start INFORMATION SUPPLIED

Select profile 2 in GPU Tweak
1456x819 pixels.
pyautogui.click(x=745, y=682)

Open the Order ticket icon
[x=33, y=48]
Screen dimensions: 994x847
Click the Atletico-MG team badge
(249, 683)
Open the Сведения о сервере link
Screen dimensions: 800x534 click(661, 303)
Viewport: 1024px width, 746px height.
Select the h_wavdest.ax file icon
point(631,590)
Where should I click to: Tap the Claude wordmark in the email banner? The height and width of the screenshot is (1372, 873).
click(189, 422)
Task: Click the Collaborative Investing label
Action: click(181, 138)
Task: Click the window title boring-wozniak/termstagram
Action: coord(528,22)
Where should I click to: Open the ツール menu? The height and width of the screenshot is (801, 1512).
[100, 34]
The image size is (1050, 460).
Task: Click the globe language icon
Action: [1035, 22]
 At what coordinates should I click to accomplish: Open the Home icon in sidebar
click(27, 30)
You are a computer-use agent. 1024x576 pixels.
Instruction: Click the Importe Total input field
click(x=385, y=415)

end INFORMATION SUPPLIED

PROBLEM REQUIREMENTS: Reproduce all of the rows above verbatim, keeping their order and line breaks.

WRITTEN RESPONSE:
Select profile 2 in GPU Tweak
1456x819 pixels.
pyautogui.click(x=745, y=682)

Open the Order ticket icon
[x=33, y=48]
Screen dimensions: 994x847
Click the Atletico-MG team badge
(249, 683)
Open the Сведения о сервере link
Screen dimensions: 800x534 click(661, 303)
Viewport: 1024px width, 746px height.
Select the h_wavdest.ax file icon
point(631,590)
Where should I click to: Tap the Claude wordmark in the email banner? The height and width of the screenshot is (1372, 873).
click(189, 422)
Task: Click the Collaborative Investing label
Action: click(181, 138)
Task: Click the window title boring-wozniak/termstagram
Action: coord(528,22)
Where should I click to: Open the ツール menu? The height and width of the screenshot is (801, 1512).
[100, 34]
The image size is (1050, 460).
Task: Click the globe language icon
Action: [1035, 22]
 At what coordinates should I click to accomplish: Open the Home icon in sidebar
click(27, 30)
You are a computer-use agent. 1024x576 pixels.
Instruction: Click the Importe Total input field
click(x=385, y=415)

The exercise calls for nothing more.